Markets will remain choppy, volatile amid uncertainty
The key supports 52,600-52,700 and 15,700-15,750 of last week would act as the first hurdle and for markets to cross 15,850-15,900 and correspondingly 53,000-53,200 points would be a tough call, once this is crossed it may make some upward move; Markets likely to drift with a negative bias in near future
The June 16-22 period under review saw markets falling on the first two days, rising on the next two before again falling on the fifth day. At the end of the period, BSE Sensex was down 718.86 points or 1.39 per cent to close at 51,823.53 points while Nifty lost 278.85 points or 1.81 per cent to close at 15,413.30 points. This time the BSE mid-cap and small-cap stocks were under tremendous pressure and lost significantly higher than the broader markets.

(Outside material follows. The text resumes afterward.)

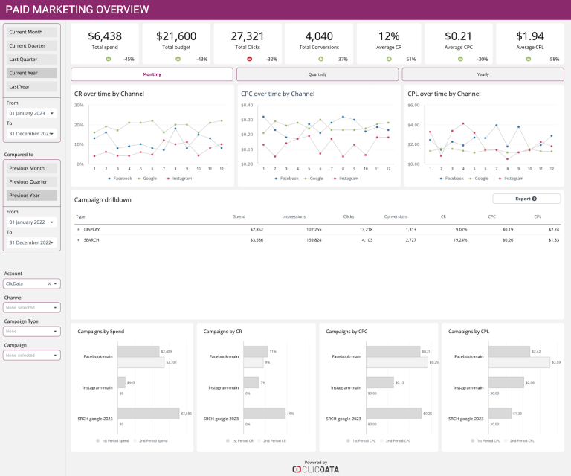Open the Campaign Type dropdown
The image size is (571, 476).
point(32,331)

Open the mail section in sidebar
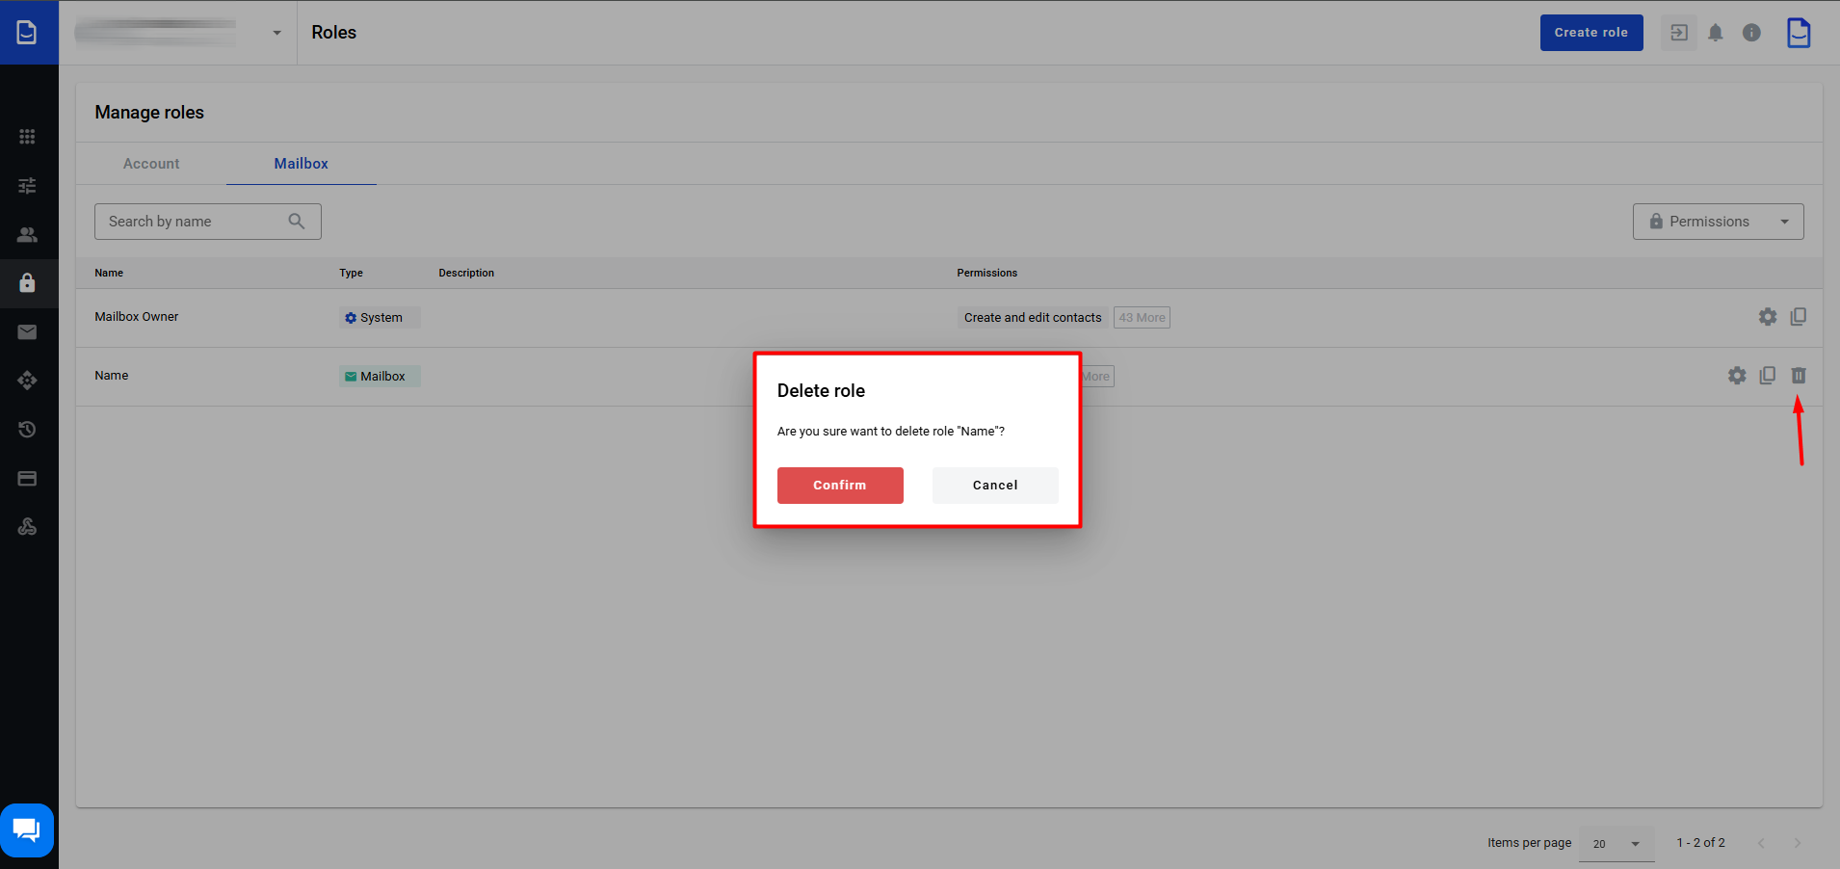27,332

The FED announced an interest rate hike of 75 basis points on expected lines after very high inflation numbers in the US which were declared on 10th of June. This steep rate hike, which was on the cards, equals the highest ever which was done in 1994. The new interest rate band is between 1.5 per cent-1.75 per cent and it is almost certain that there would be another 75-basis point hike in the next FED meeting slated for the last week of July 22. This would increase the cost of borrowing significantly in the US and hit home owners as well.

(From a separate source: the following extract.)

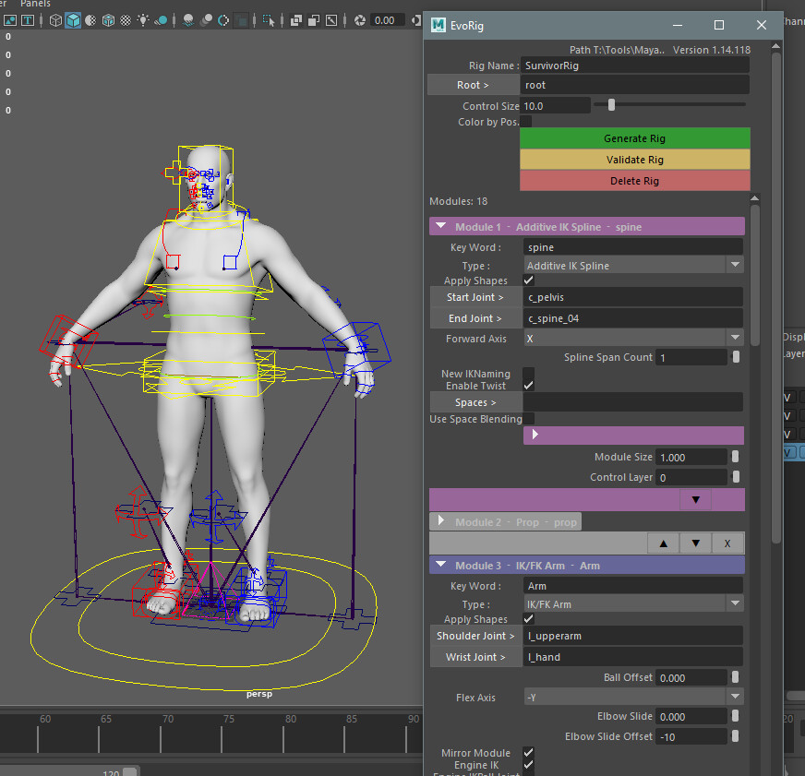
Task: Enable the Apply Shapes checkbox in Module 3
Action: point(528,619)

Dow Jones had a volatile week, but managed to gain 164.30 points or 0.54 per cent. It gained on two of the four trading sessions. It had made surprise gains on the day that FED raised interest rates and caught the short sellers by complete surprise. It also hit a new 52-week low on Friday of 29,695 points. At this level, Dow was down 18.09 per cent on a year-to-date basis. On similar lines, even our benchmark indices had also made new 52week lows on the BSE Sensex of 50,921.22 points and 15,183.40 points on Nifty. At these levels, BSE Sensex is down 11.83 per cent on a year-to-date basis while Nifty is down 11.87 per cent. This clearly shows that the Indian indices have done better than the Dow Jones.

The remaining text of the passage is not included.